Call it the love child of RoboCop and Bambi if you like, but the Oregon State Police’s new robotic elk decoy is local wildlife’s newest savior. Designed by Wisconsin-based Custom Robotic Wildlife, the portable, 200-pound animatronic beast features a six-by-six rack of horns (removable) and a remote-controlled, nodding head. Its mission? To lure poachers—anyone hunting elk out of season, after dark, or without proper tags—to take a shot.
Since it was started in 1991, the Wildlife Enforcement Decoy’s arsenal has included fake turkeys, fake bears, and nearly every other kind of faux critter—all meant to catch trigger-happy poachers. But this is the program’s first animated elk recruit. Typically, officers station the WEDs where recent poaching activity has been reported and then observe their bait from a hidden location, waiting to see if anyone pumps it full of lead. In 2008, troopers carried out more than 200 such sting operations, bagging a total of 143 citations. (Shooting at a WED can land you a $6,250 fine and a year in jail.)

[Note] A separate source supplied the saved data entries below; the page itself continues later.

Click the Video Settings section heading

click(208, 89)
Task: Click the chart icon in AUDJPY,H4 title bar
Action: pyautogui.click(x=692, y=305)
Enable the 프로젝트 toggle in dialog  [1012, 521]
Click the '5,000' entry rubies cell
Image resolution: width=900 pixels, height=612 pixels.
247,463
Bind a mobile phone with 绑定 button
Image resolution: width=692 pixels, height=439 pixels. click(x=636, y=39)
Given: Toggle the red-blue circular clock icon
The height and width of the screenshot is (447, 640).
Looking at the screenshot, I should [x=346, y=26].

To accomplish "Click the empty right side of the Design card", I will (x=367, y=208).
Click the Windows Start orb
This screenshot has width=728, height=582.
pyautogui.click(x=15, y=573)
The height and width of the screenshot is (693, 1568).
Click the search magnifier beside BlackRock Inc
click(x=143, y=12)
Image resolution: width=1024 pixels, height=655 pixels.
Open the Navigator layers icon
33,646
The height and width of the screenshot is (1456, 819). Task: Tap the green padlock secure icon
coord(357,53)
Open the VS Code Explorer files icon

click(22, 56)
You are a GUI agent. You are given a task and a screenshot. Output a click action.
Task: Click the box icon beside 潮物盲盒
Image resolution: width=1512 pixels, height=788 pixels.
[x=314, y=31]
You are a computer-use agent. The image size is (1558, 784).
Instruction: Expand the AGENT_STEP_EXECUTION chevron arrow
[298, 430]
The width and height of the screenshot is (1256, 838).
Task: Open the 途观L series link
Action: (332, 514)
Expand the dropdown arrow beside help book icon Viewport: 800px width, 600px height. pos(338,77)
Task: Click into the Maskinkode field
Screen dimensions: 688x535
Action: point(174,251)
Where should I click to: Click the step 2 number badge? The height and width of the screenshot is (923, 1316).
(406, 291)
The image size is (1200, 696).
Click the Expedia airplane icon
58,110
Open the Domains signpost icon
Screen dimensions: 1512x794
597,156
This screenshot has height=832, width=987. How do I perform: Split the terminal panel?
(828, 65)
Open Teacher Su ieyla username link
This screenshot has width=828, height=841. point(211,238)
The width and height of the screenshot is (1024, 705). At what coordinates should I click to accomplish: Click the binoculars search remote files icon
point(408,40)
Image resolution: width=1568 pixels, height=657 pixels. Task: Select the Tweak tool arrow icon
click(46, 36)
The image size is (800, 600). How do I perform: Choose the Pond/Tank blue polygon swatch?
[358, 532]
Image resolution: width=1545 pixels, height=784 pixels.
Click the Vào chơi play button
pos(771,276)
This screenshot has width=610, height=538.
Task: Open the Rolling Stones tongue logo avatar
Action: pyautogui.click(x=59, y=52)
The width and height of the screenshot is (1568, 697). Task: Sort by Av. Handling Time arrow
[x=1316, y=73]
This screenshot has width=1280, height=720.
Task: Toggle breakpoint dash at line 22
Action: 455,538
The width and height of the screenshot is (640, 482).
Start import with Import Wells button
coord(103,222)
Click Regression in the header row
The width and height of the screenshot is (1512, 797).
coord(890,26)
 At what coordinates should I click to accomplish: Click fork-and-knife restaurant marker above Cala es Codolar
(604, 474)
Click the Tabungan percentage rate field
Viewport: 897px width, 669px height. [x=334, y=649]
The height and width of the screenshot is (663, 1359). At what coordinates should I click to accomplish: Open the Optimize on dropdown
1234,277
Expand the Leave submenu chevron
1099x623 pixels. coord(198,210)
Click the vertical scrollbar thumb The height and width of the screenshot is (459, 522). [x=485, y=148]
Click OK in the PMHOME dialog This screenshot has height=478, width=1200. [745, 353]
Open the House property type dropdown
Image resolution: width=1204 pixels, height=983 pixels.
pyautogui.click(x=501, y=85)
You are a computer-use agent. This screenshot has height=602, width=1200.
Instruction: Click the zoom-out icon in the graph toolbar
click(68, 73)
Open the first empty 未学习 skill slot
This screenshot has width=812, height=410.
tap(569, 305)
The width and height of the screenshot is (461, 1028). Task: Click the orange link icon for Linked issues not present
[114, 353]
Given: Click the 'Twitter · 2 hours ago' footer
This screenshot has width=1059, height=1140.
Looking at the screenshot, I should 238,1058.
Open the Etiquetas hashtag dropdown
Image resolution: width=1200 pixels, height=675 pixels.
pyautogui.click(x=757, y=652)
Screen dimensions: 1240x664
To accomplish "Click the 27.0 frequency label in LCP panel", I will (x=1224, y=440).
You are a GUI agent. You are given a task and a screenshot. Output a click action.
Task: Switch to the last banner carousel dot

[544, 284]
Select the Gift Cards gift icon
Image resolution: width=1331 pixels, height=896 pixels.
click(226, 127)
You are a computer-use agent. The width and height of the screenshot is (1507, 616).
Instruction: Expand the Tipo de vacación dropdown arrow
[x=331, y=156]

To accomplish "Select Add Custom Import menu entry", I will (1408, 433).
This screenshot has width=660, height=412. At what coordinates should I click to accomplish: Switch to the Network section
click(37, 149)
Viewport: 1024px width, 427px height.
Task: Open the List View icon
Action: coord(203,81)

The owner of Custom Robotic, Brian Wolslegel, who supplies police across the country with decoys, says that the average robotic WED can haul in about $30,000 in fines over its life span (about five years). The $4,000 contraption is even backed by a warranty. “We guarantee everything will look good for one year,” Wolslegel says. “Well, everything except the parts that get hit by bullets.”